= Guardians of the Laws =

Executive governing body of the Polish–Lithuanian Commonwealth

Guardians of the Laws or Guard of Laws (Straż Praw) was a short-lived supreme executive governing body of the Polish–Lithuanian Commonwealth established by the Constitution of May 3, 1791. It was abolished, together with other reforms of the Constitution, after the Polish defeat in the summer of Polish–Russian War of 1792.

Executive power in the reformed Commonwealth government, according to Article V and Article VII, rested in the hands of "the king in his council", the council being a cabinet of ministers known as the Guardians of the Laws.

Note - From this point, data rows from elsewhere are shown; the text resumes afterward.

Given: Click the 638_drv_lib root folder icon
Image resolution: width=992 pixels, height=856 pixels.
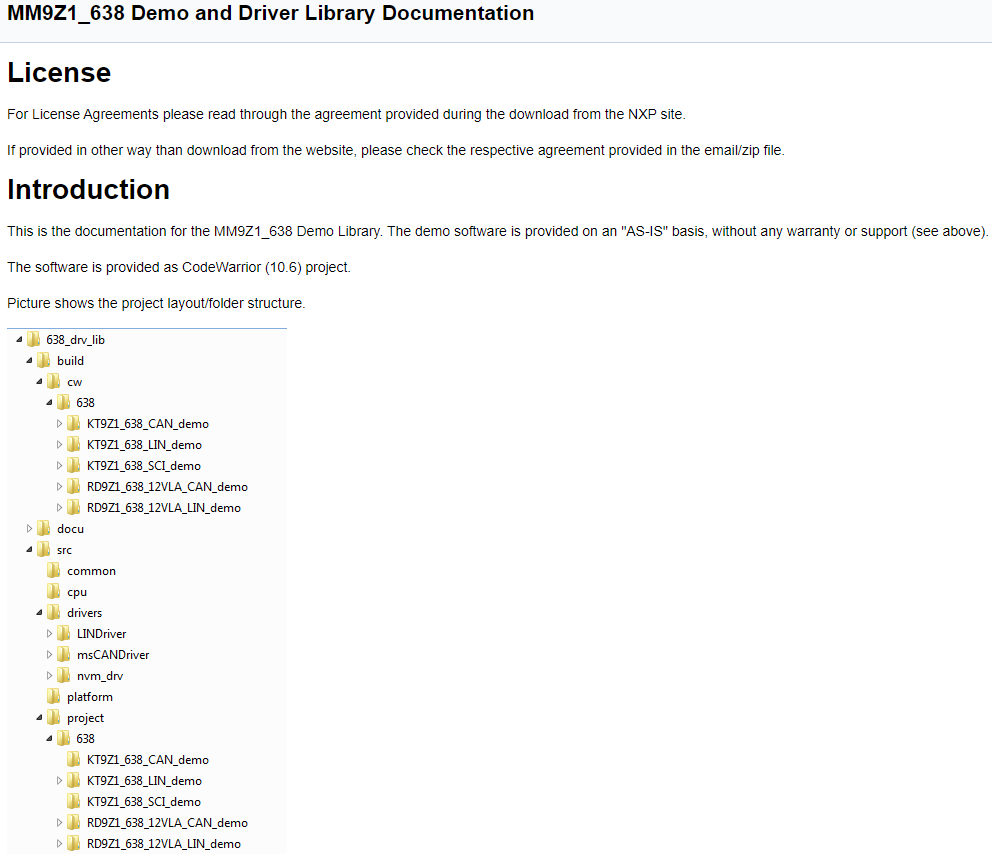Looking at the screenshot, I should (34, 340).
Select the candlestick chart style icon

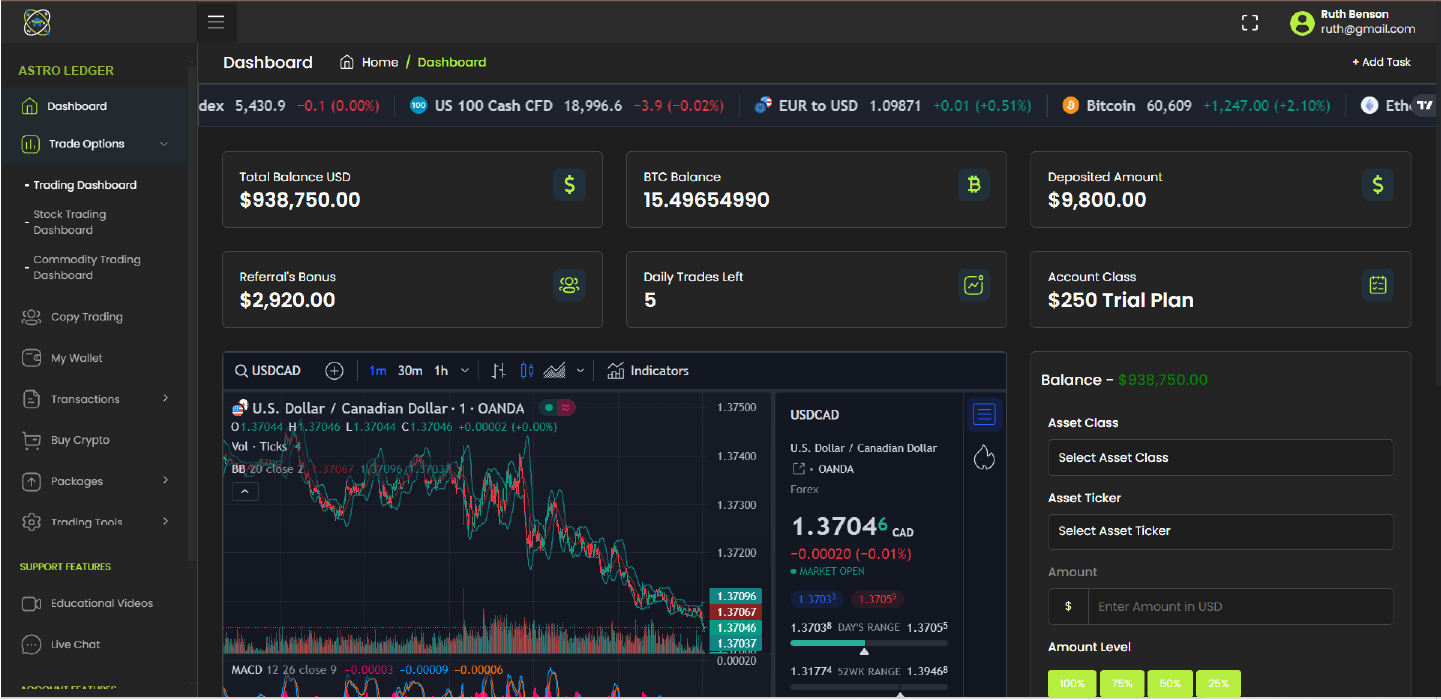(527, 371)
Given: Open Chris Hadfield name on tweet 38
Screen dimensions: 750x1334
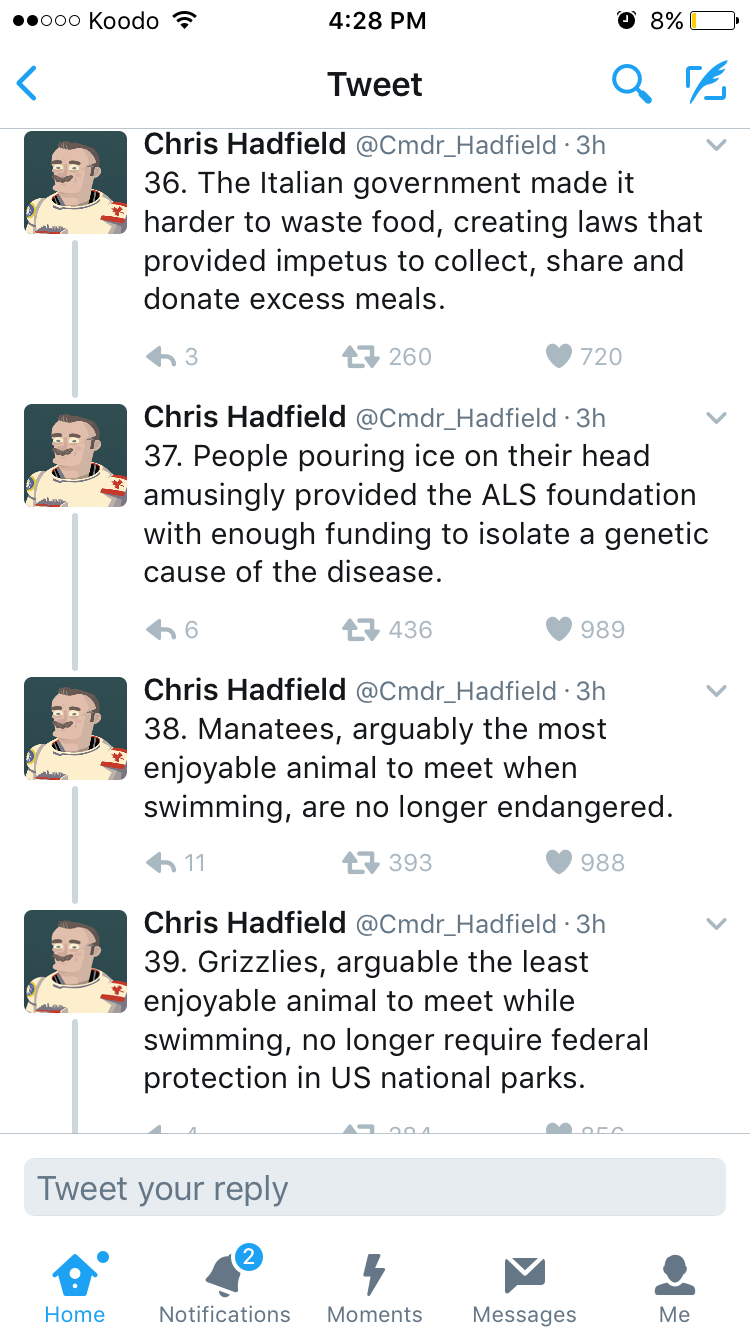Looking at the screenshot, I should pyautogui.click(x=245, y=690).
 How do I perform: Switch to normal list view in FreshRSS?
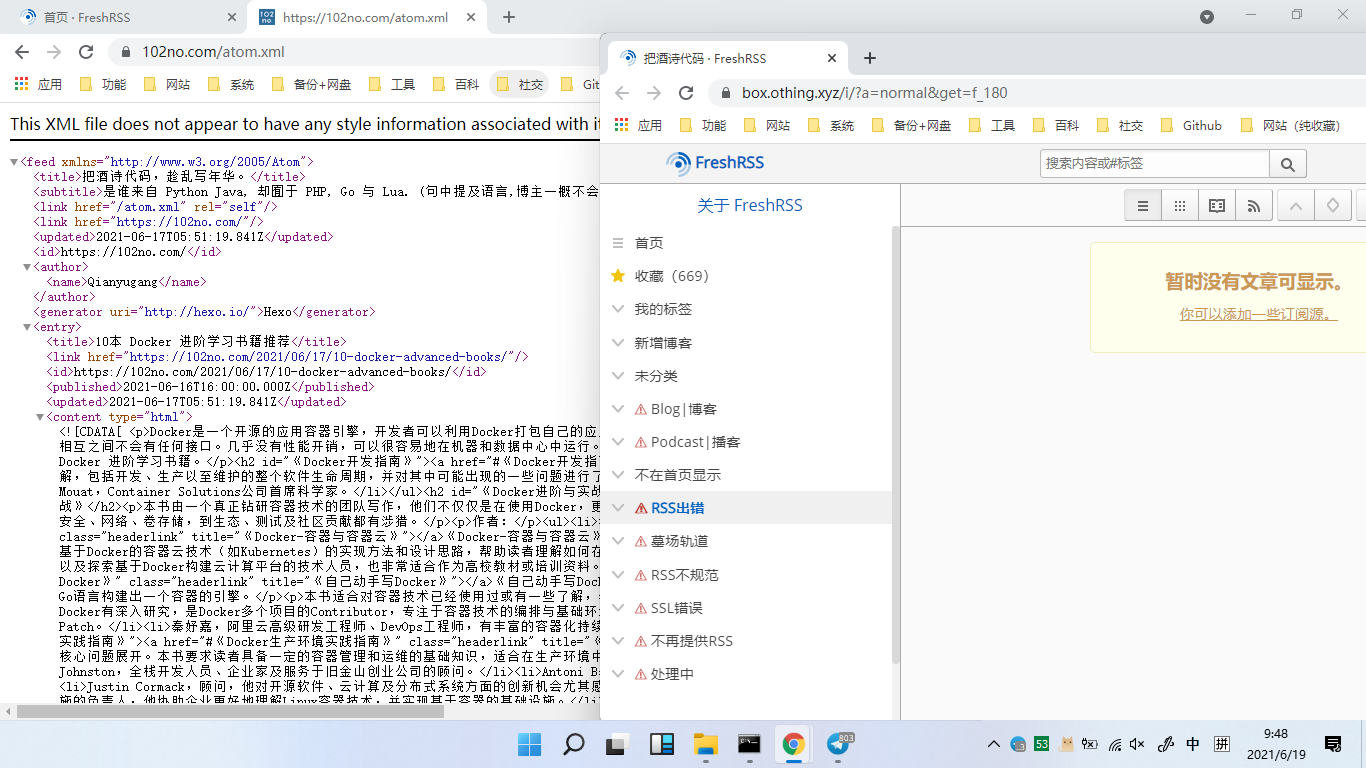[1142, 205]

The ministries could not create or interpret the laws, and all acts of the foreign ministry were provisional, subject to parliament (Sejm)'s approval. This council was presided over by the king and comprised the Roman Catholic Primate of Poland (who was also president of the Education Commission) and five ministers appointed by the king: a minister of police, minister of the seal (i.e. of internal affairs – the seal was a traditional attribute of the earlier Chancellor), minister of the seal of foreign affairs, minister belli (of war), and minister of treasury. In addition to the ministers, council members included – without a vote – the Crown Prince, the Marshal of the Sejm, and two secretaries. This royal council was a descendant of similar councils that had functioned over the previous two centuries since King Henry's Articles (1573) and the recent Permanent Council. Acts of the king required the countersignature of the respective minister. The ministers, however, were responsible to Sejm, which could dismiss them by a two-thirds vote of no confidence by the members of both houses. The stipulation that the king, "doing nothing of himself, ... shall be answerable for nothing to the nation", parallels the British constitutional principle that "The King can do no wrong." (In both countries, the respective minister was responsible for the king's acts.) Ministers could be also held accountable by the Sejm court, and Sejm could demand an impeachement trial of a minister with a simple majority vote.

The decisions of the royal council were carried out by commissions, including the previously created Commission of National Education, and the new Commissions for Police, the Military and the Treasury, whose members were elected by Sejm.